> **EXTRAIT CHOISI**
-=-=-=-=-
Pour Gaza, Rania paie le prix du sang

Alors que les raids aériens de l’armée israélienne se poursuivent contre des installations du Hamas, et que le bilan des victimes dans le bande de Gaza se situe aux alentours de 370 morts, les médias jordaniens ont fait parvenir jusqu’à nous une image assez curieuse : la reine Rania de Jordanie en train de donner son propre sang, à l’hôpital militaire Al-Hussein d’Amman, dans le cadre d’une opération humanitaire en faveur des Palestiniens. La reine, qui est d’origine palestinienne, a d’ailleurs déclaré : « ce serait une honte de se limiter à exprimer sa sympathie avec le peuple de Gaza, car ils n’ont pas besoin qu’on ait pitié d’eux, ils ont besoin de nous pour agir et aider et je sais que nous pouvons faire plus ». Le roi de Jordanie Abdallah II a également fait don de son sang. Ces gouttes de sang seront certainement utiles dès lors que l’opération « plomb fondu » a déjà fait 1700 blessés. Mais ces images révèlent les nouveaux jeux de la propagande et de la communication dans le contexte proche-oriental.
-=-=-=-=-
> **BLOC DE DONNÉES**
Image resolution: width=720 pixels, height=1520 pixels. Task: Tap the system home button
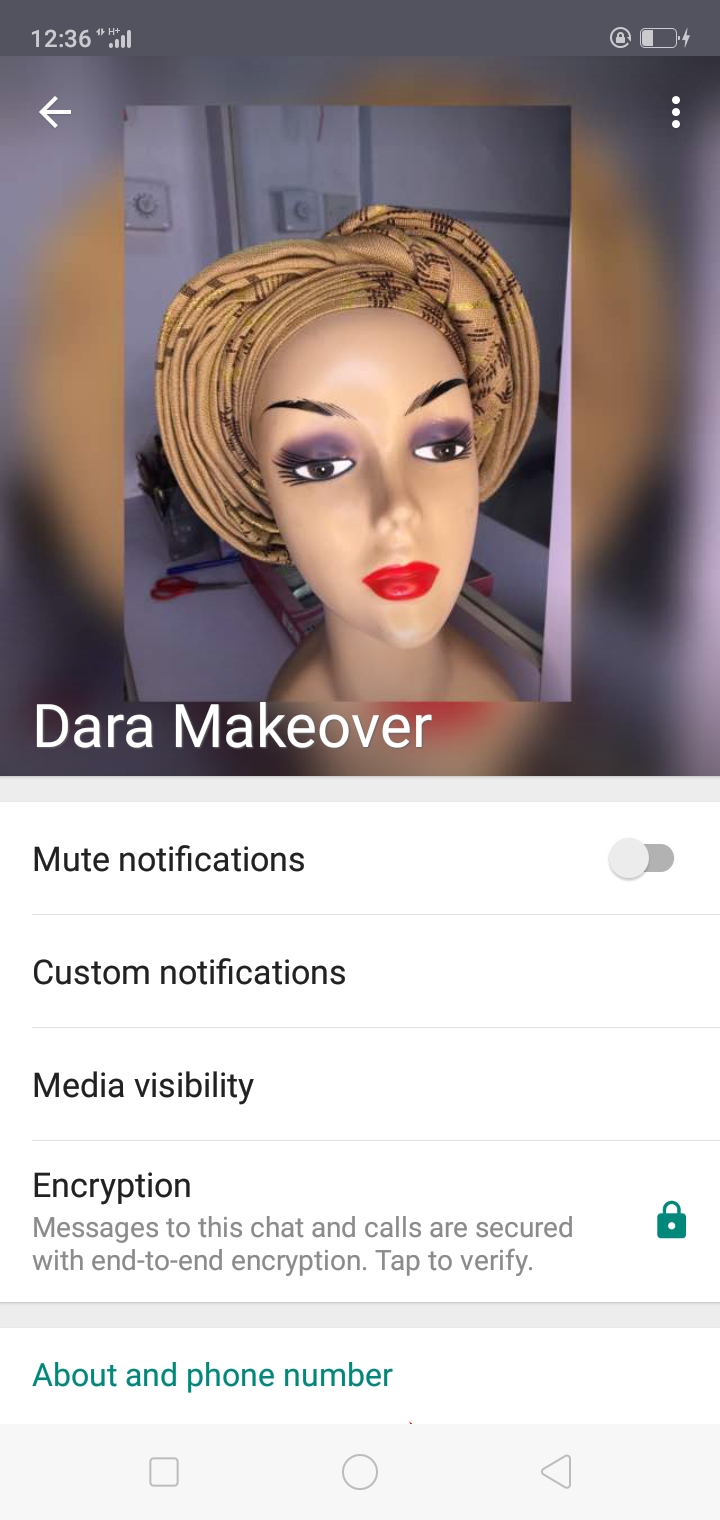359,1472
-=-=-=-=-
> **EXERCICE ÉCRIT 1**
D'après l'extrait choisi, dans quel hôpital la reine Rania a-t-elle donné son sang ?
> **EXERCICE ÉCRIT 2**
Selon l'extrait choisi, pourquoi la reine Rania estime-t-elle qu'il serait honteux de se limiter à exprimer sa sympathie envers le peuple de Gaza ? Répondez en une à trois phrases.
> **EXERCICE ÉCRIT 3**
Relevez tous les noms de lieux géographiques (pays, villes ou territoires) mentionnés dans l'extrait choisi.

> **RÉSULTAT 1**
À l'hôpital militaire Al-Hussein d'Amman.

> **RÉSULTAT 2**
Pour la reine Rania, les habitants de Gaza n'ont pas besoin qu'on ait pitié d'eux. Ils ont besoin qu'on agisse et qu'on les aide, et elle affirme que l'on peut faire plus.

> **RÉSULTAT 3**
La bande de Gaza, la Jordanie, Amman.